By indexing or slicing with `.loc` and `.iloc`, we can combine rows of data manually that were missed or grab only the info associated with a single person (including the alternate names).

In [None]:
#Example for combining 2 rows that are the same person under different first names
# Get the single row from the DataFrame
single_researcher = researchers_combined.loc[[4], ['first_name', 'last_name', 'id']]

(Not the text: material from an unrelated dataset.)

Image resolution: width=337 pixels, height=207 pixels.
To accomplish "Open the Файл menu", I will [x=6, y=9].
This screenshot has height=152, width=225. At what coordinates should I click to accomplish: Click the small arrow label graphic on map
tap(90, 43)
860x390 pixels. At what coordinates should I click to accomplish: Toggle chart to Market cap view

# Append the new ID (from the 5th row) to the list in 'id'
single_researcher['id'].iloc[0].extend(researchers_combined['id'].iloc[5])

In [None]:
# Display the updated single_researcher
single_researcher

Some people have multiple researcher IDs so this needs manually verified that they are the same or different people


## This retrieves information on the publications by the authors in the filtered_df

All researcher ids

In [None]:
researchers_ids = filtered_df['id']
researchers_ids

Alternatively create a list for the specific ids you wish to search

In [None]:
import itertools
r_id = list(itertools.chain.from_iterable(single_researcher['id']))
r_id

In [None]:
# no of researchers IDs per query: so to ensure we never hit the 1000 records limit per query

# adjust the years here if you want to look at years different from the earlier list (2018-2024)
#years = []

q = """search publications
            where researchers.id in {}
            and year in {}
            return publications
            limit 1000"""

#change the value of r_id or use a different variable to adjust which person is being looked at
data = dsl.query(q.format(json.dumps(r_id), json.dumps(years)))

#data = dsl.query(q)

In [None]:
data_df = data.as_dataframe()

In [None]:
data_df

In [None]:
data_df[["id", "title", "type", "year"]]